The Paper: Risks from Learned Optimization
- This is the paper that popularized the notion of inner misalignment
- One problem with this paper is that it didn't give many concrete examples, and instead focuses on hashing out what inner misalignment/mesaoptimizers in the theoretical sense
- The human genetic example is brought up here (evolution tried tuning humans to propagate their genes. Humans don't have this same goal. An audience member points out that PCR exists, which lets you make a huge amount of your DNA, but very few people pay to get jars of their own DNA)
Goal Misgeneralization
Concrete example:
- Imagine a meeting scheduling chatbot that learns user preference for restaurants instead of Zoom
- How might it handle COVID?
- It might schedule your meeting for a restaurant regardless of the fact that there are countervailing considerationst
Optimizer?
- An optimizer is a system that converges to some target configuration and will do so despite perturbations to the system. This is a
- "optimizer" vs "optimizatoin system" can't always be clearly decomposed
- "Search/selection": a tree search or other optimization algorithm
- "control": a control system, for example missle targeting, an automatic thermostat, motor controller, etc.

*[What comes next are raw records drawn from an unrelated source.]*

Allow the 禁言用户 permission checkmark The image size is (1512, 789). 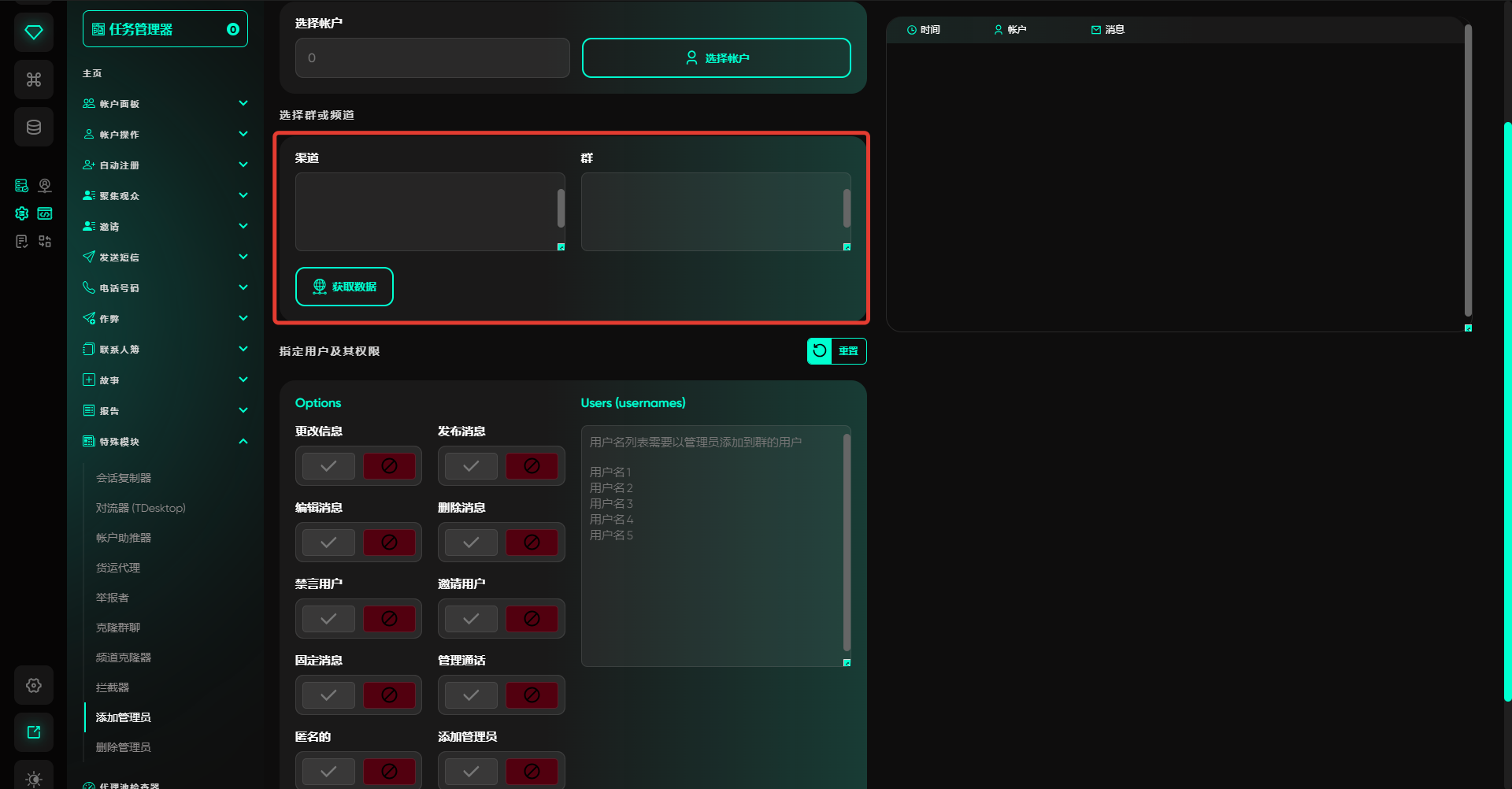[x=328, y=619]
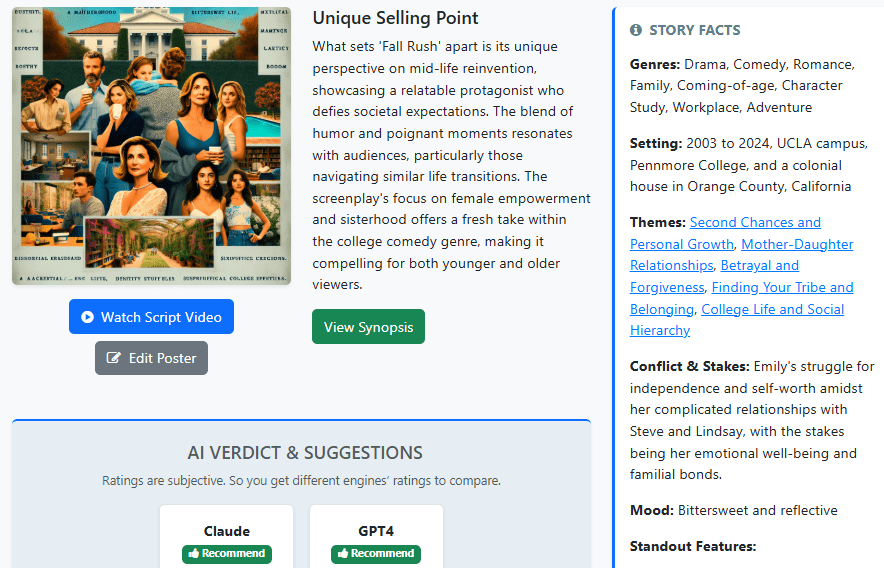Select the Claude verdict card title
This screenshot has height=568, width=884.
(x=227, y=531)
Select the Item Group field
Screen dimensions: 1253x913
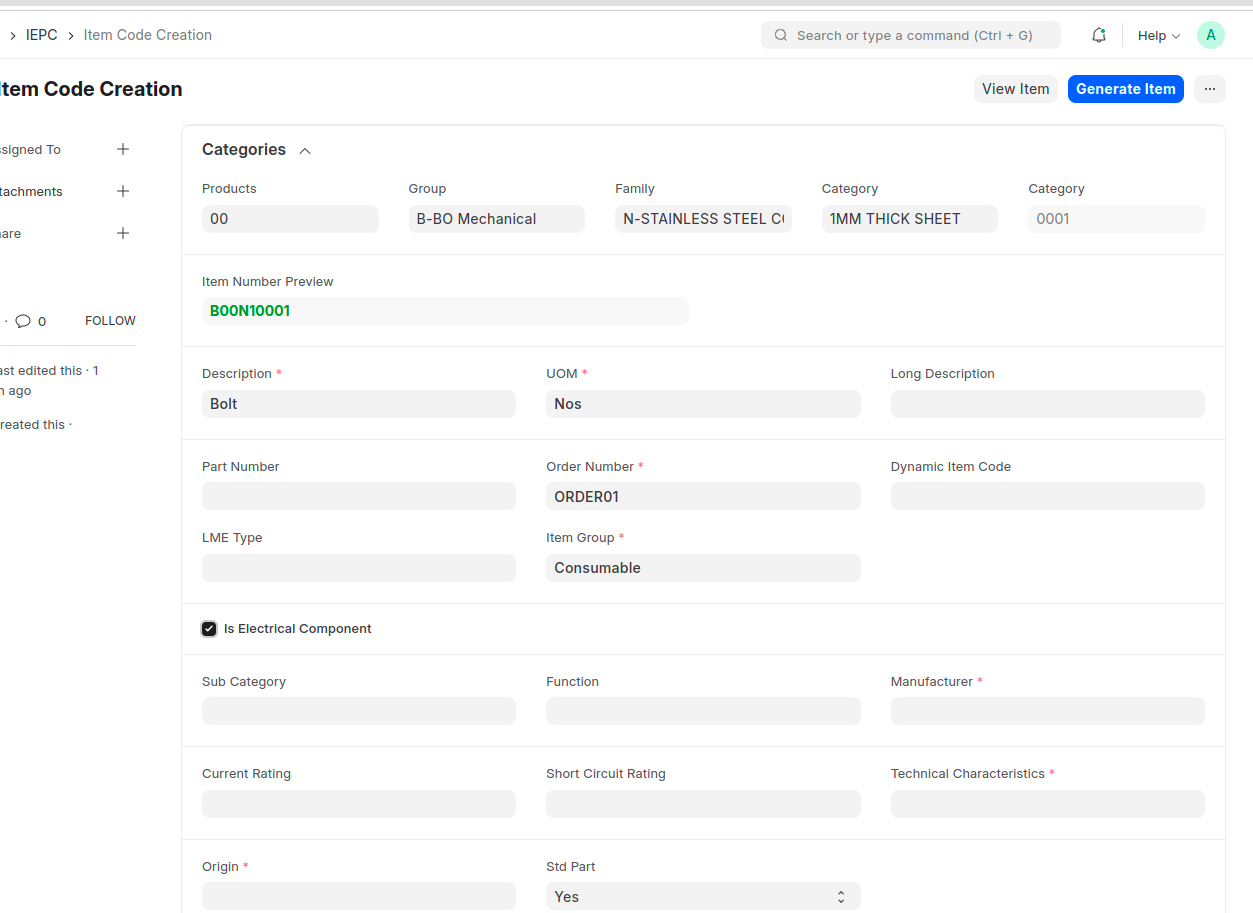(x=702, y=568)
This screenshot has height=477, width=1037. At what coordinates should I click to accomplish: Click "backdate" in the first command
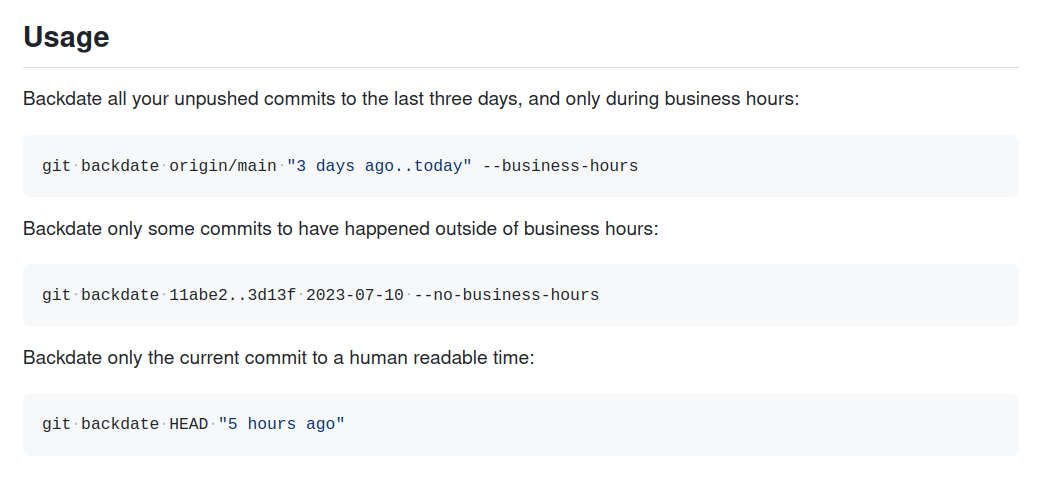point(120,166)
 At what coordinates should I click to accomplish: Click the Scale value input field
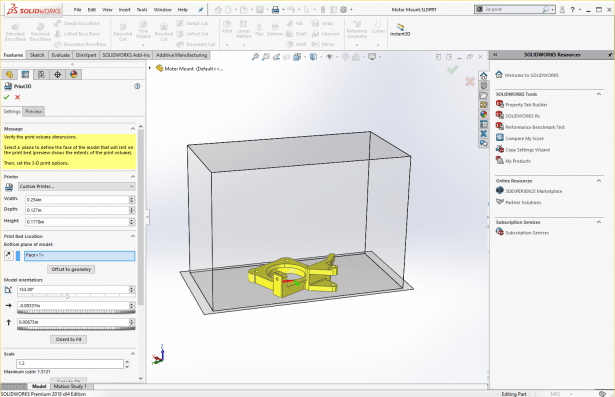(x=70, y=363)
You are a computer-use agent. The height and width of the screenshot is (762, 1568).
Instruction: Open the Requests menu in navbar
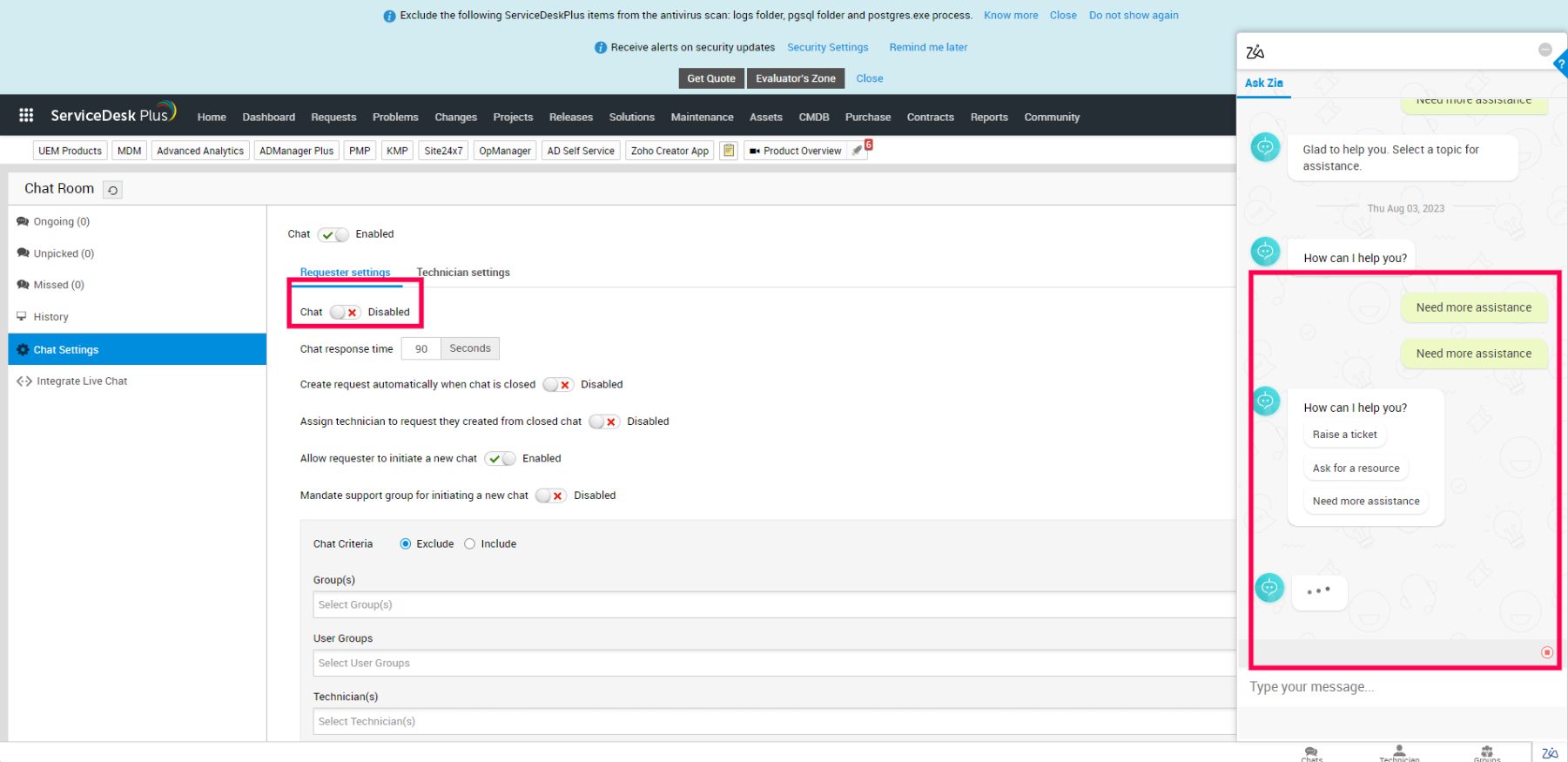[333, 118]
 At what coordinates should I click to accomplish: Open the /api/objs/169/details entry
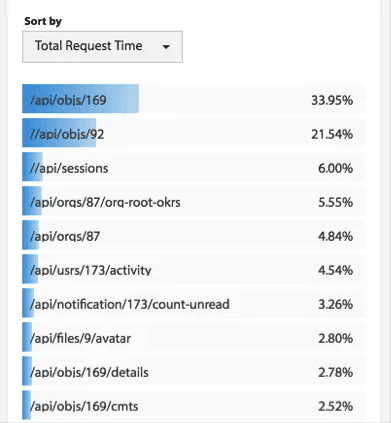point(194,371)

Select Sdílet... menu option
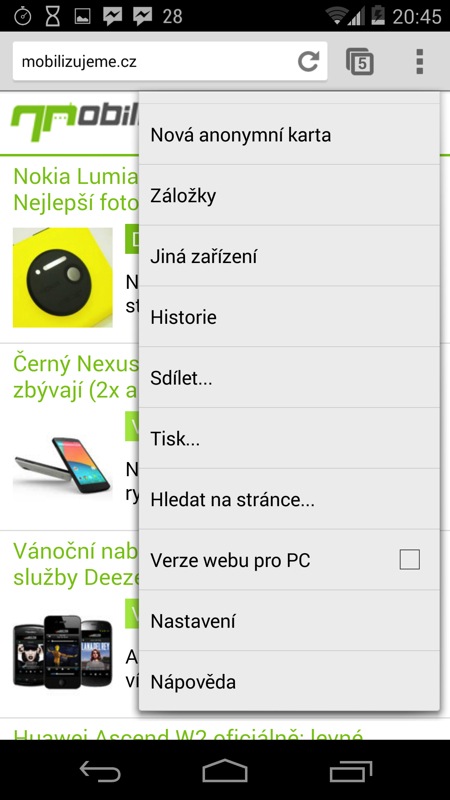tap(289, 377)
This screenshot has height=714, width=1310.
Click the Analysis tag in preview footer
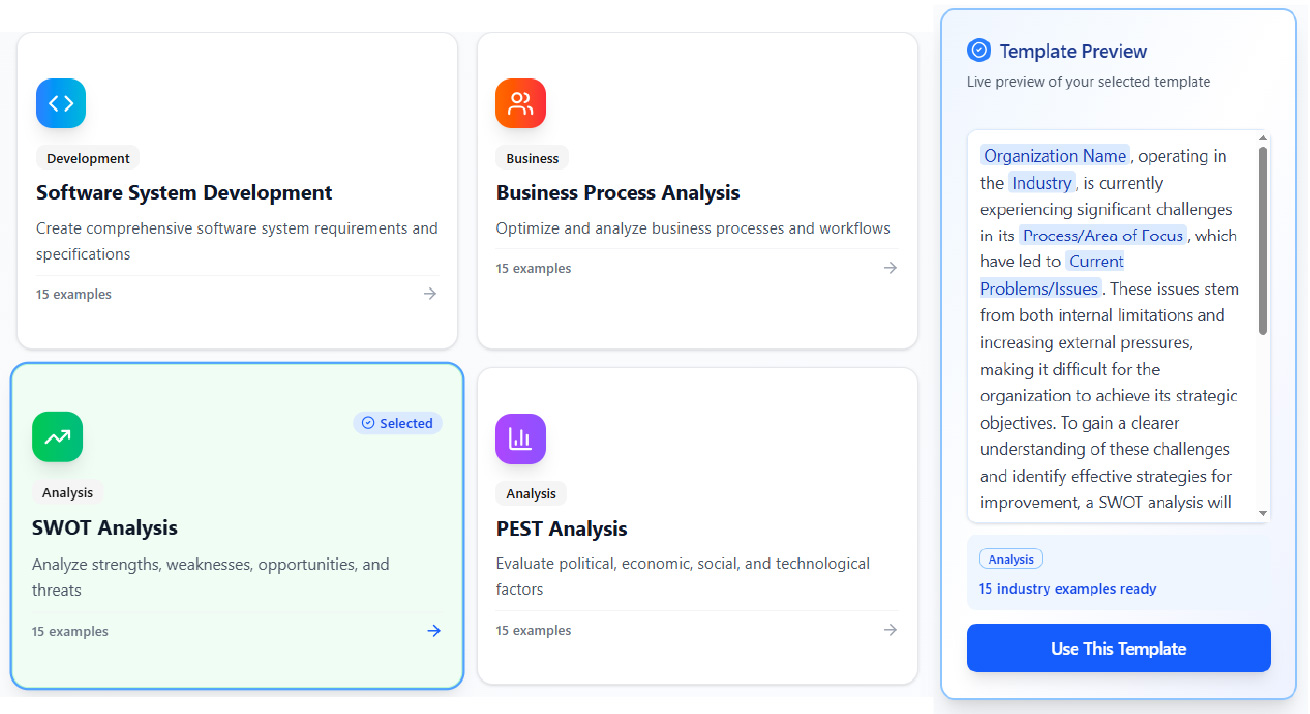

What's the difference between Robustness and Alignment?
- Link to AI Alignment post
- Capability / Goal directedness
Mesaoptimizers/inner misalignment in the wild
- This paper tried to find and measure inner misalignment
- The process to induce/measure planning in a model is:
- Train it ona task that seems like it might require/improve with planning
- Run it on the task, varying the amount of time you give it to perform the task
- Observe whether its' results improve as a function of time
- How likely is Deceptive Alignment?
- Path dependent vs independent training
- under/over definition
- It sounds like the less planning a task takes the less likely this is?
- Also, it's entirely possible that this never happens in practice. We haven't proven it either way yet.
- Prereqs for Deceptive Alignment
- Goal-directed behavior
- Optimizing across episodes/long-term goal horizons
- Conceptualization of the base goal - base goal as an object in the world (metacognition?x)
- Situational awareness - model in training, how its action now could affect its parameters in the future
- Is it all p-hacking/idealizing?
- In an under-defined space of many initial assumptions, one might just find the explanation which fits their intuition
- Why aren't humans deceptively aligned? (Discussion: They kind of are. Sometimes. With respect to goal generators like organizations, bosses, etc. Also, sociopaths?)
- Also, relevant: Adversarial Goodhearting
- Reframing goal formation: Shard Theory
- Unified goal vs shards - "contextually activated decision influences/heuristics"
- We should study how reward is represented/learned
- "Reward chisels circuits into agents" - agents do not see the reward and won't see it as an optimization target
- Maze solvers/cheese vectors (the main empirical example)
- There's a relatively large amount of empirical research relating to mouse/cheese agents in mazes. One example that gets used is an agent that learns "go to the top right of the maze" instead of "go to the cheese" because most of the training data had the cheese in the top right quadrant of the maze.
- Less well known:
- There was a sub-experiment that expands the maze after training. This causes the mouse to prefer the top right quadrant of the new, larger maze
- There was another series of sub-experiments that extract the "cheese vector" from the agent, and cause it to not care about finding the cheese at all
- An interesting relevant piece from the author of the Shard theory paper - Dreams of AI alignment (the danger of suggestive names)
Pub Time
Presumably, they all discussed the pubbed items from above, but I didn't end up joining this time.